¿Tienes ese enchufe triple o regleta alargador perfectamente escondido detrás del aparador, el sofá o el escritorio? Parece la solución ideal para ocultar cables, pero también es la forma más rápida de crear un punto caliente (y peligroso) en tu hogar. El problema no es el adaptador en sí, sino la combinación de cargas eléctricas continuas (cargadores, routers, televisores) con mala ventilación y calor acumulado. Antes de que empiece a oler a quemado, puedes identificar y corregir estos patrones de riesgo.

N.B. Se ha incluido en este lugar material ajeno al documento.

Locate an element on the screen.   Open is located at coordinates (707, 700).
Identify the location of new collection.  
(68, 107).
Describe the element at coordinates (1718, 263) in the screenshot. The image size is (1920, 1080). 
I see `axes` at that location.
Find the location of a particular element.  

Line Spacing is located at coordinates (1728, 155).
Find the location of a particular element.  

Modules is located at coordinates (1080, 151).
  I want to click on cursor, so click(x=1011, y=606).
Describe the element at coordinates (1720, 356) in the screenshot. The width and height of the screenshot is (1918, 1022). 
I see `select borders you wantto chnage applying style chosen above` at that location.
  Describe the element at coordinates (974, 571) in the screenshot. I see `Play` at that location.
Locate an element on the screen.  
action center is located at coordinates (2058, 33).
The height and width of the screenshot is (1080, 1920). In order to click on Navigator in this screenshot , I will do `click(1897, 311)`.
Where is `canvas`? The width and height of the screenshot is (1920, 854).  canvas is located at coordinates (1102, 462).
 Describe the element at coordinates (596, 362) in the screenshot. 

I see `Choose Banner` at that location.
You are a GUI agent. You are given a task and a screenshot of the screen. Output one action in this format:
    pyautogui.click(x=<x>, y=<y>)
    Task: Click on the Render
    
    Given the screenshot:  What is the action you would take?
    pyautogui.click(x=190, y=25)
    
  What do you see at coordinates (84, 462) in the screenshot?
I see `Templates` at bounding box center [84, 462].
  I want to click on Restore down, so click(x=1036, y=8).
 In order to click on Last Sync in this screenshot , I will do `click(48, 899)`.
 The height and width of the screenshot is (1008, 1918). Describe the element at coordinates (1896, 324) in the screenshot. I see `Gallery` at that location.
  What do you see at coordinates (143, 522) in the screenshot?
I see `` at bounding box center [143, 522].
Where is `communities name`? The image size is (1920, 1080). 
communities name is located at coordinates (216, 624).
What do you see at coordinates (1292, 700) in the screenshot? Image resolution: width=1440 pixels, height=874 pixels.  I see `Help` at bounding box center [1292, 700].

Patrones de riesgo con el triple encaje: qué provoca el exceso de calor


El calor genera resistencia y la resistencia genera más calor es un círculo vicioso. Estos son los tres patrones que más contribuyen al sobrecalentamiento y al riesgo de incendio:
Transformadores ajustados: Conecte varios transformadores grandes (cargadores de portátiles, concentradores) uno al lado del otro. Producen calor y, al estar tan cerca unos de otros, evitan que los demás se enfríen.
Extensión rizada: Deje un cable de extensión enrollado mientras esté en uso. El calor no se disipa y puede concentrarse peligrosamente en el centro del rodillo. Desenrolle siempre las extensiones por completo cuando las utilice.
Polvo y sin entradas de aire: Los enchufes escondidos detrás de los muebles se convierten en imanes para el polvo y las pelusas. Esta suciedad actúa como aislante térmico (evita el enfriamiento) y, en casos extremos, puede ser inflamable.
Cómo mantenerse seguro en 5 pasos


Sin embargo, no es necesario apagar todo, es necesario utilizar el sentido eléctrico común y darle un “respiro” a la energía:
Distribuye la carga: No conectes todos los electrodomésticos de gran consumo (calentadores, secadoras, hornos, freidoras) al mismo enchufe o regleta. Distribuirlos en enchufes fijos y diferentes de la casa.
Calcula el 80%: La mayoría de regletas admiten un máximo de 10 Amperios (A) o 16A. No intente utilizar la capacidad máxima. Como regla de seguridad, no excedas el 80% de la capacidad total de tu regla, especialmente en uso continuo.
Deja el espacio habitable: Los transformadores necesitan aire. Asegúrese de que los cables y reglas no queden ocultos detrás de los muebles. Cree al menos 10 cm de ventilación para la circulación del aire. Si el mueble tiene orificios para cables, asegúrate de que no estén obstruidos.
Verifique el calor al tacto: Realice un control de seguridad periódico. Si el cuerpo de la regleta o el transformador está caliente al tacto, apáguelo inmediatamente y redistribuya la carga. El calor es una mala señal; El calor es normal.
Utiliza protección de calidad: En lugar de simples benjamines, invierta en reglas con protección contra picos de voltaje (que incluye un fusible de seguridad) y un disyuntor interno (un botón de reinicio). Estos apagarán automáticamente la energía si hay sobrecalentamiento o sobrecarga, evitando daños y accidentes.